Quebra da actividade atingiu 67,6% das empresas associadas da ASMIP

Por a 3 de Junho de 2020

Francisco Bacelas, presidente da ASMIP

Durante os meses de Março a Maio, em consequência da pandemia Covid-19, as empresas que sentiram a diminuição da actividade calcularam essa quebra em cerca de 50%.

Num inquérito feito pela ASMIP – Associação dos Mediadores do Imobiliário de Portugal, às 680 empresas associadas, com o objectivo de aprofundar a situação da mediação imobiliária, conclui-se que 67,6% sentiu uma quebra da actividade, enquanto, apenas, 21,6% afirmou que esta se manteve igual ou que melhorou.

O inquérito que decorreu na recta final do período de confinamento, destinava-se a confirmar a quebra dos negócios das empresas de mediação imobiliária – durante os meses de Março a Maio, em consequência da pandemia Covid-19 -, confirmou que as empresas que sentiram a diminuição da actividade, calcularam essa quebra em cerca de 50%. Contudo, cerca de 10% das empresas registou um aumento da procura, que quantificam entre 1 a 5%.

Quanto ao tipo de negócios realizados, 73% dos inquiridos afirma que se concentram em vendas habitacionais ao cliente final, deixando a larga distância os 14,9% vocacionados ao investimento, sendo referido que em relação ao trimestre anterior (último trimestre de 2019) houve mais procura pelos imóveis usados, com 60,8% das respostas.

No primeiro trimestre de 2020 a tipologia mais vendida foi o T2, com 41,8%, logo seguida dos T3, com 32,4%, e as moradias, com 12,1%.

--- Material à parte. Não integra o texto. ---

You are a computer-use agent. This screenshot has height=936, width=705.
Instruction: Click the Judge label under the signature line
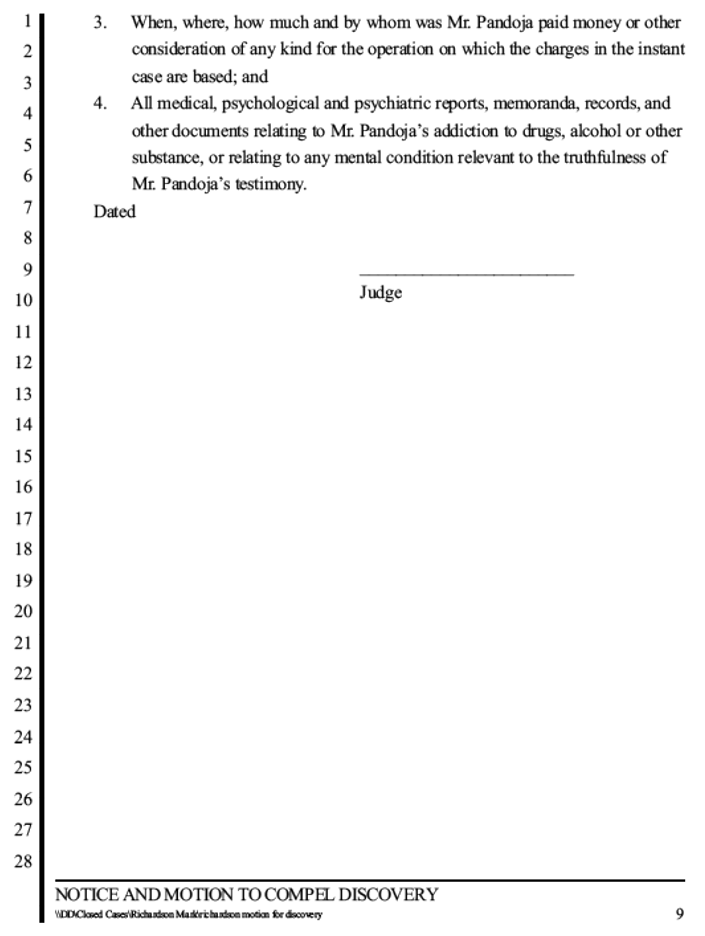(381, 293)
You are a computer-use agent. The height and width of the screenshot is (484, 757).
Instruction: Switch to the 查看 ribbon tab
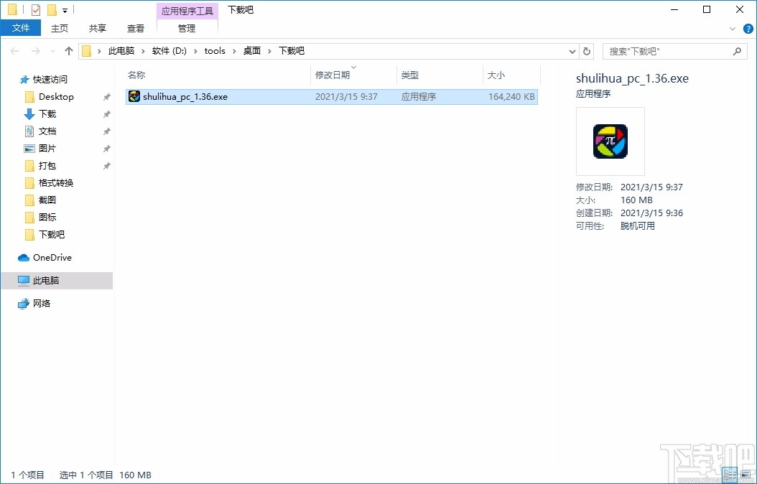coord(135,28)
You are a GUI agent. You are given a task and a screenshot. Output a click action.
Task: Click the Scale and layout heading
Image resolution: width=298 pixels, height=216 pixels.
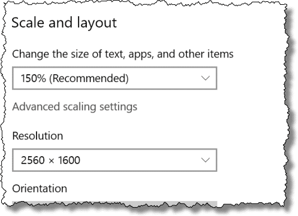pyautogui.click(x=64, y=23)
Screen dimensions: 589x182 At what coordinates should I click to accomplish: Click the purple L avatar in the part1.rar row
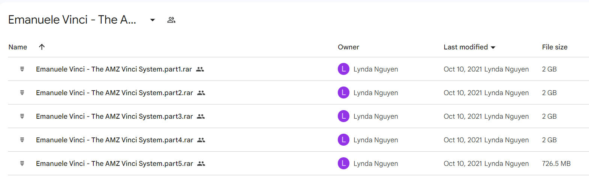(343, 69)
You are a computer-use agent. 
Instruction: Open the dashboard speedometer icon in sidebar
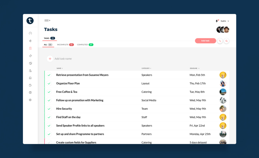point(30,33)
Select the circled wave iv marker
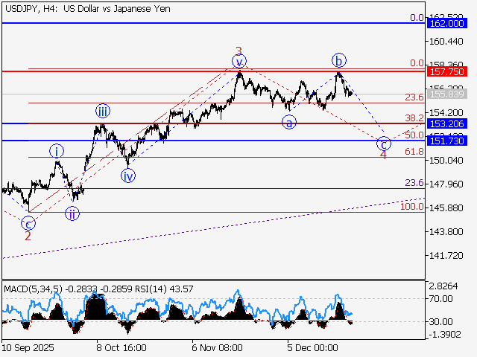 (x=128, y=176)
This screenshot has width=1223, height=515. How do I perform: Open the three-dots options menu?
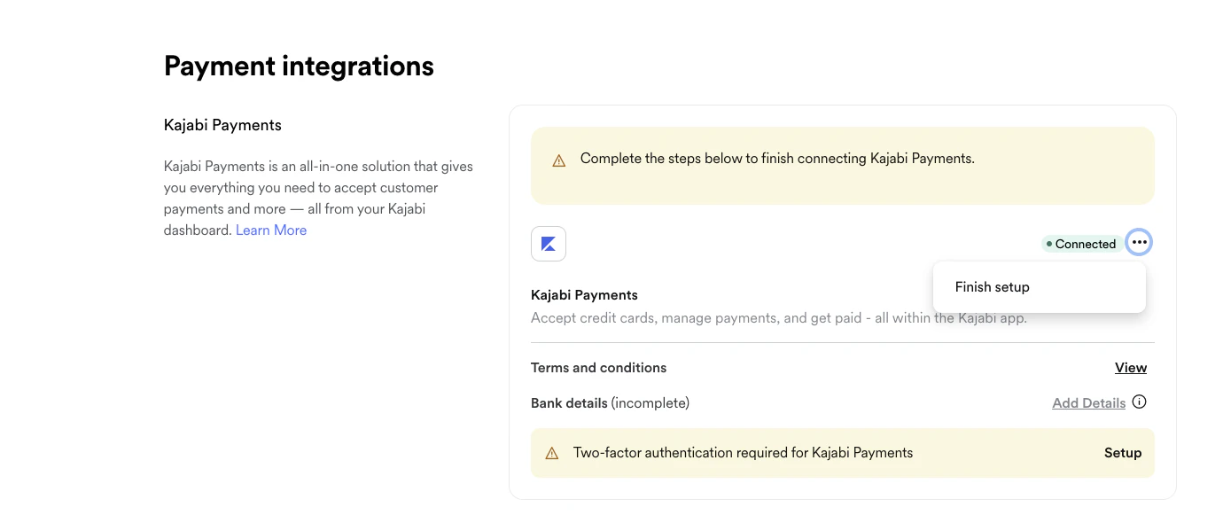[x=1139, y=243]
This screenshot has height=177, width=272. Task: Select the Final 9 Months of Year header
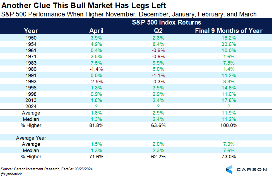229,31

Em relação às vendas, e tendo por base a comparação do primeiro trimestre de 2020, com o anterior, constata-se que se mantiveram para 47,3% dos inquiridos, desceram para 41,9%, com apenas 10,8% a garantirem que subiram.

Tendo por base o mesmo período, e considerando as vendas na habitação residencial, 50% dos inquiridos garante que houve diminuição, e 29% garantem que se manteve. Estas respostas, com percentagens ligeiramente diferentes, mas proporcionais, mantêm-se quando a questão é a habitação turística, os espaços comerciais, os escritórios e os espaços industriais.

Já quando abordamos as expectativas sobre o futuro das vendas, para o mesmo tipo de imóveis, grassa o pessimismo com a fasquia dos 50% de diminuição a ser sempre ultrapassada, e no caso da habitação turística a chegar aos 83%.

Quanto à oferta, os associados da ASMIP referem que a oferta na zona do país onde actuam incide maioritariamente em imóveis usados através de uns expressivos 66,2% das respostas, com 27% a afirmar que este valor está nos 50/50, enquanto a oferta de habitação nova apenas representa 6,8%.

Por tipologia, nos mercados onde trabalham os associados da ASMIP, a maior oferta é de T2, logo seguida de T3 e de T1, enquanto o preço, por m2, de habitação nova predomina os 2.000€/m2, com 10,8% das indicações, seguido dos 1500€/m2, com 8,1% e em partes iguais 6,8% nos 2500€/m2 e nos 3000€/m2.

Se nos centramos na procura, 44,6% garante que incide na habitação usada, com a nova a ser referida apenas por 13,5% das respostas, enquanto os restantes 41,9%, afirma que essa procura está nos 50/50.

No capítulo do arrendamento, a situação não é tão negativa, com 55,4% das empresas a garantir que os negócios se mantiveram e apenas 28,4% a afirmar que baixaram, sendo que os imóveis usados lideram nesses negócios, com 86,5% das respostas.

Já se nos centrarmos nas expectativas para o trimestre em curso, a diminuição é sempre superior aos 50% em todos os capítulos, excepto na habitação residencial onde a manutenção é a aposta para a maioria, com 41,8% dos votos, a que se segue, de perto 39,1%,em aumentar os arrendamentos.